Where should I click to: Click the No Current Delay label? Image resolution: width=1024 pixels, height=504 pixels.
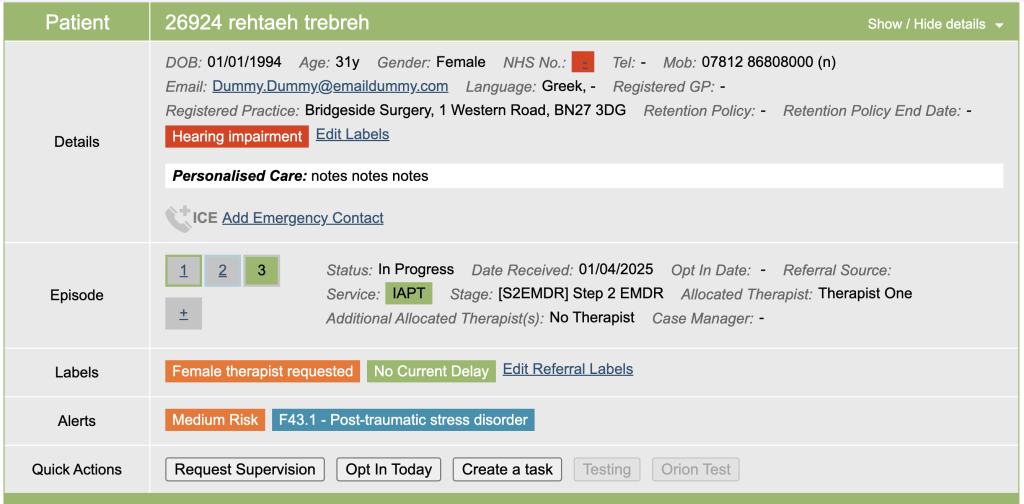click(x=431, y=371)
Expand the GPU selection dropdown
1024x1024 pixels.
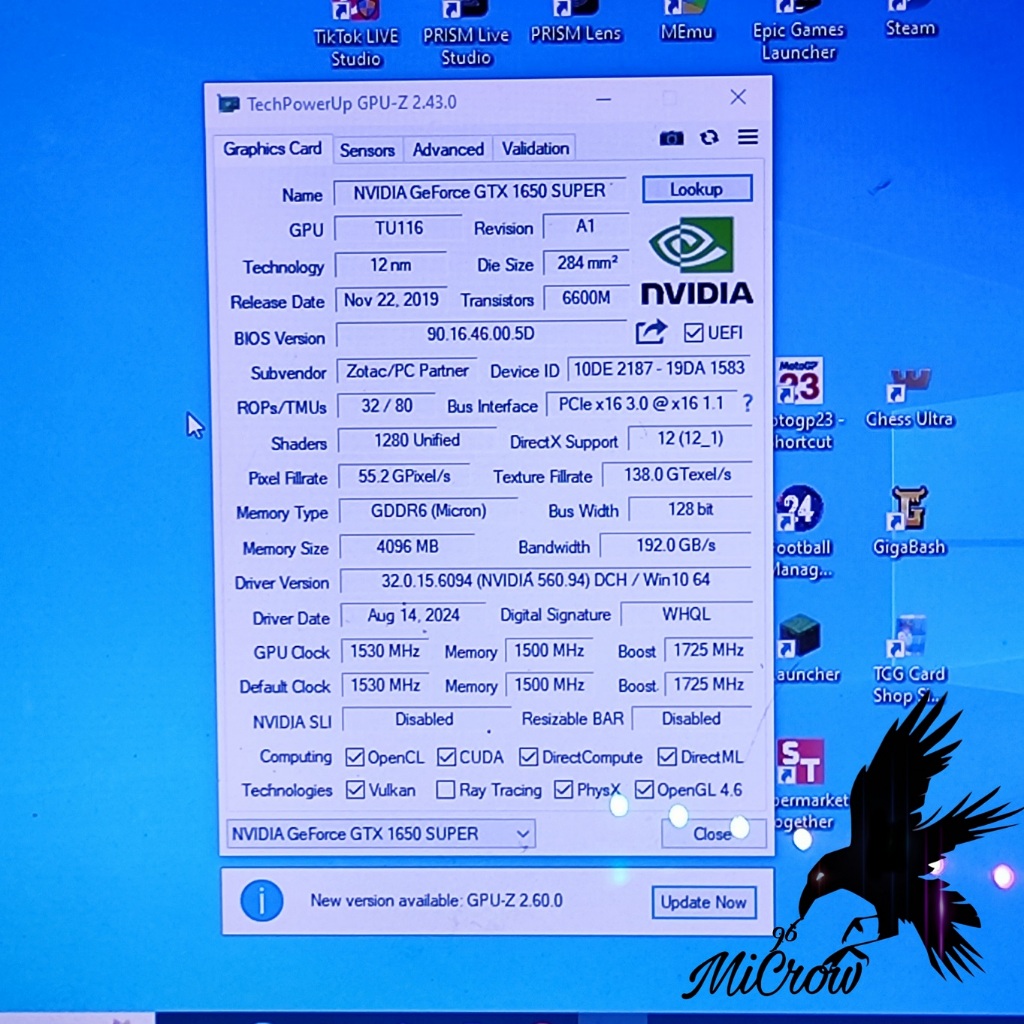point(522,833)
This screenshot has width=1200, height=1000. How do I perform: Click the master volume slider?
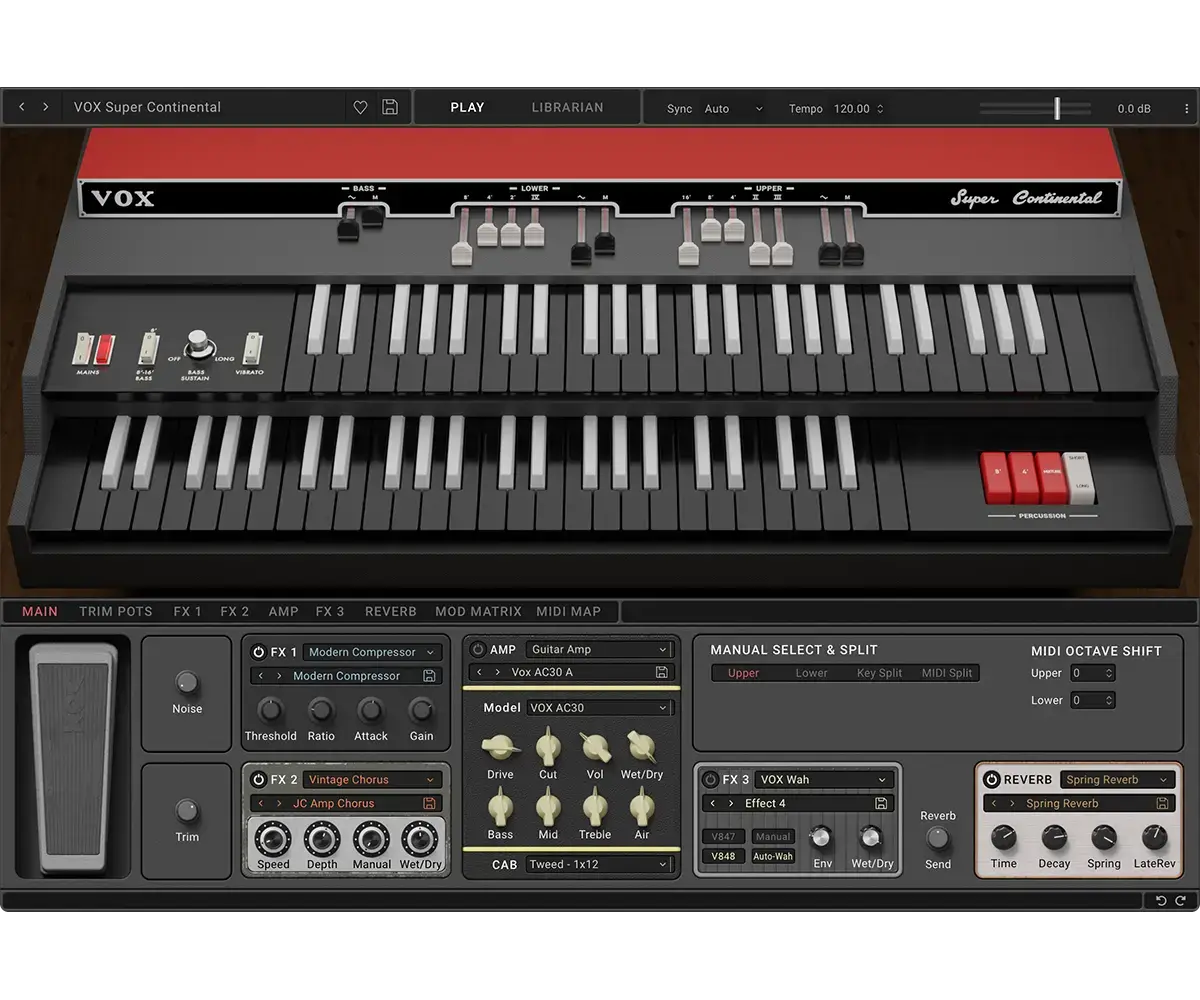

What to produce
Reproduce each record above by retyping it exactly; omit all images.

Written response
Where should I click to: Click the No Current Delay label? Image resolution: width=1024 pixels, height=504 pixels.
click(x=431, y=371)
Expand the GPU selection dropdown
1024x1024 pixels.
point(522,833)
This screenshot has width=1200, height=1000. How do I perform: Click the master volume slider?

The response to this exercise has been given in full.